Bonus: Your friend wants the cordial to be HALF as strong (use 1 : 10 instead of 1 : 5) but make the same total volume. How much syrup and water would she use?
How did this worksheet feel?
What I'll revisit before next class:
1.1 — Map 1 : 200, 5 cm
1 cm = 200 cm = 2 m. Real distance = 5 × 2 = 10 m.
1.2 — Recipe 4 → 6 people, 200 g sugar
Scale factor = 6/4 = 1.5. Sugar = 200 × 1.5 = 300 g.
1.3 — Drink 1 : 4, total 500 mL
Total parts = 5; 1 part = 100 mL. Juice = 100 mL, water = 400 mL. Check: 100 + 400 = 500 ✓.
1.4 — Photo enlarged 2 : 5
New side = 6 × (5/2) = 6 × 2.5 = 15 cm.
1.5 — House plan 1 : 100
(a) 7 m = 700 cm. Plan length = 700 ÷ 100 = 7 cm.
(b) 3.5 cm × 100 = 350 cm = 3.5 m.
1.6 — Saline 9 : 1, 30 mL salt
Salt (1 part) = 30 mL, so 1 part = 30 mL. Water = 9 × 30 = 270 mL.
2 — Find the mistake
(a) The mistake is on Line 2 (and the wrong "1 cm equals" value is then used in Line 3).
(b) 1 km = 1000 m, not 100 m. So 500 m converted to km is 500 ÷ 1000 = 0.5 km, NOT 500 ÷ 100 = 5 km. The student mixed up the cm-to-m conversion factor with the m-to-km conversion factor.
(c) Corrected working:
Scale 1 : 50 000 means 1 cm on map = 50 000 cm in real life.

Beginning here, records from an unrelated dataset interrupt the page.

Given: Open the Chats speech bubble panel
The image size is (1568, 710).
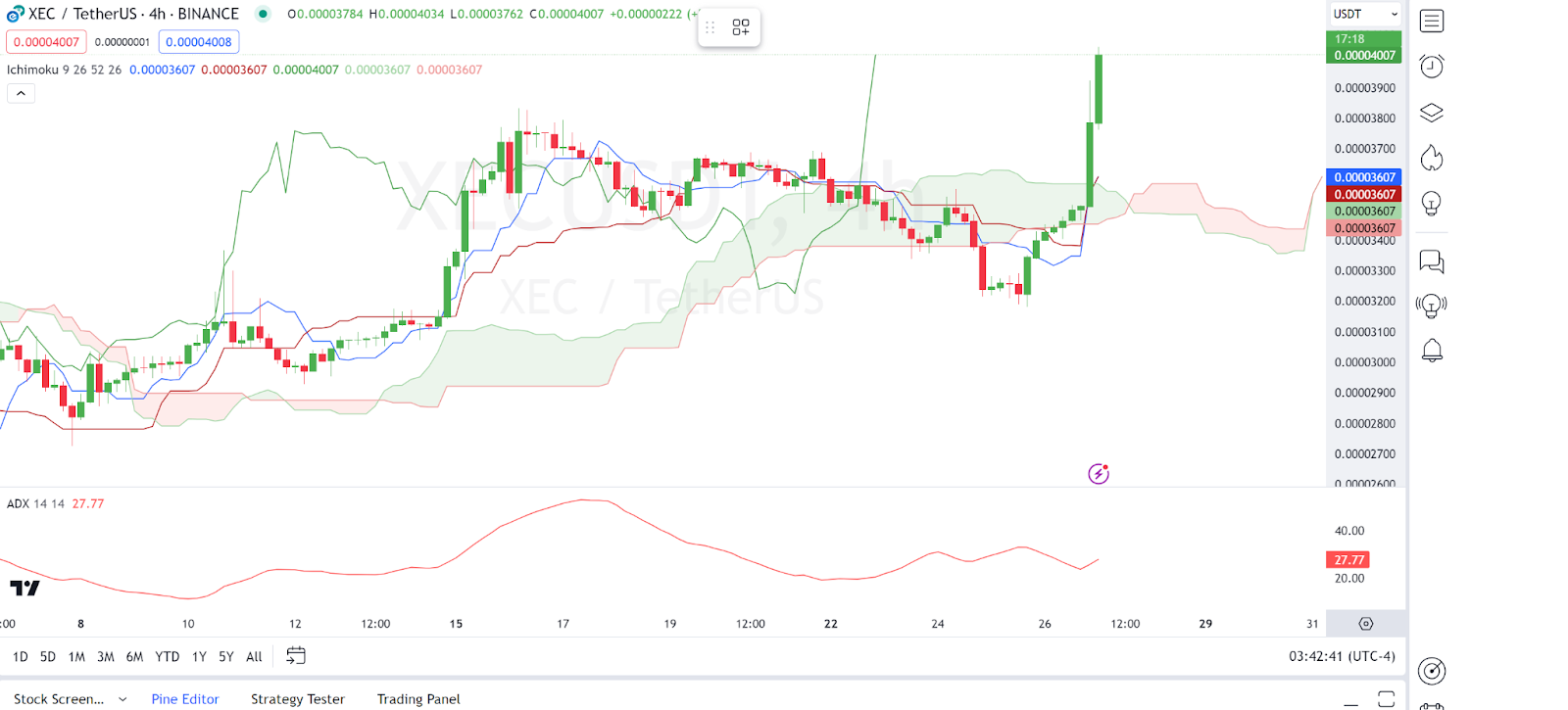Looking at the screenshot, I should 1432,261.
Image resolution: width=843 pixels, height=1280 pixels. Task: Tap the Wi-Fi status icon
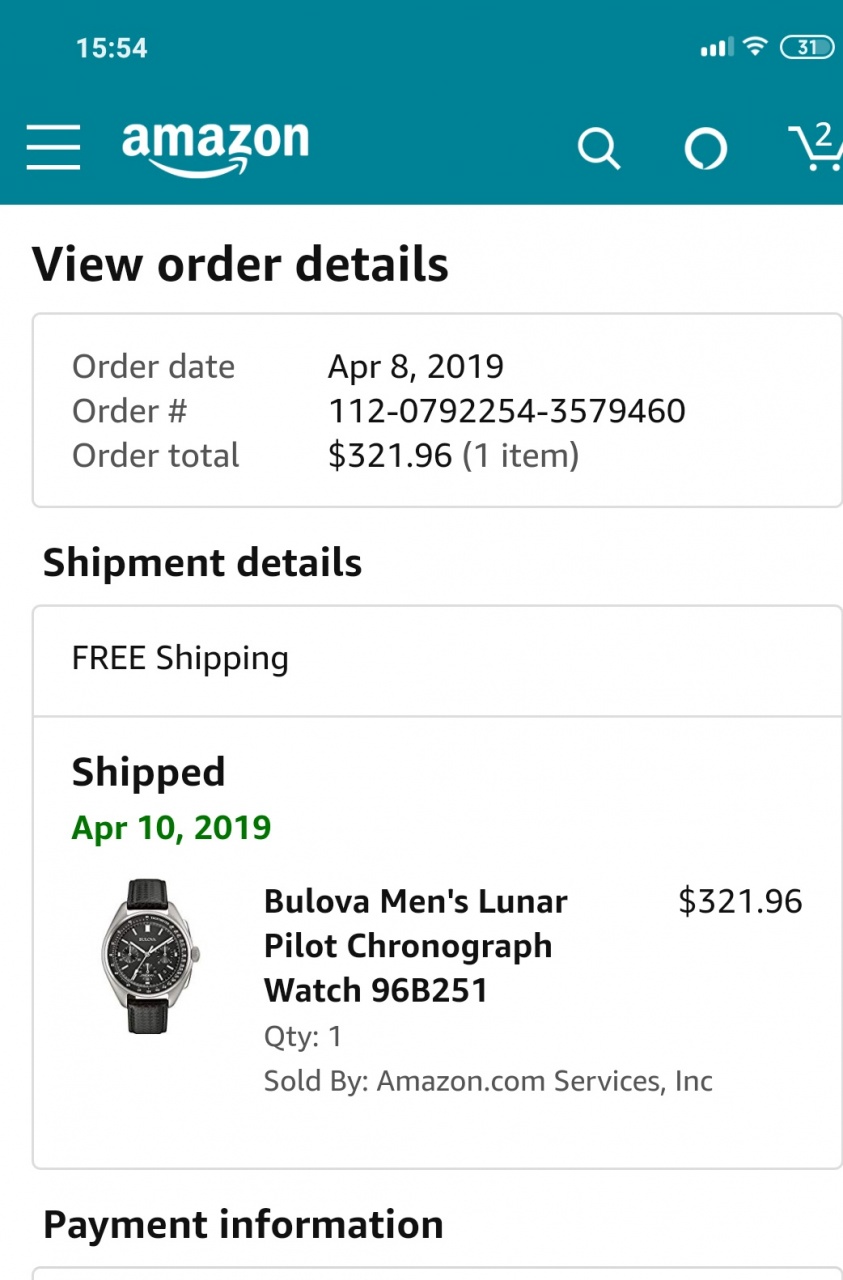(x=756, y=46)
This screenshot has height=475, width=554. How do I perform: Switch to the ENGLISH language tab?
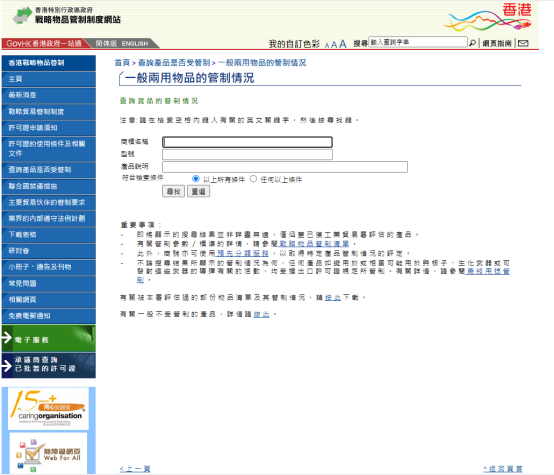135,43
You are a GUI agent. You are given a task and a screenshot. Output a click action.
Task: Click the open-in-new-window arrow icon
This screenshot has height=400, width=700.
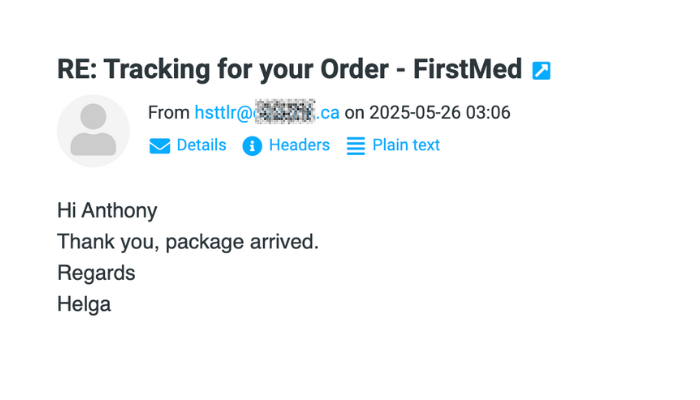(x=541, y=71)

Convert: 50 000 cm ÷ 100 = 500 m. Then 500 m ÷ 1000 = 0.5 km.
Real distance = 4.5 × 0.5 km = 2.25 km.
3 — Open-ended challenge (sample solution)
Sample: total = 2.4 L = 2400 mL. Sum of parts = 1 + 5 = 6. 1 part = 2400 ÷ 6 = 400 mL.
Syrup: 1 × 400 = 400 mL. Water: 5 × 400 = 2000 mL. Check: 400 + 2000 = 2400 ✓.
Bonus (1 : 10 instead, same total 2400 mL): Sum of parts = 11. 1 part = 2400 ÷ 11 ≈ 218 mL. Syrup ≈ 218 mL, water ≈ 2182 mL. So you use LESS syrup and MORE water to make the same volume — that's why it tastes weaker.
Other clean totals: 1.2 L (syrup 200 mL, water 1000 mL); 3 L (syrup 500 mL, water 2500 mL); 4.8 L (syrup 800 mL, water 4000 mL).
Marking: 1 mark for a valid total + unit conversion to mL; 1 mark for the correct syrup amount; 1 mark for the correct water amount and sum check; 1 mark for a sensible bonus answer (1 : 10) showing less syrup, more water.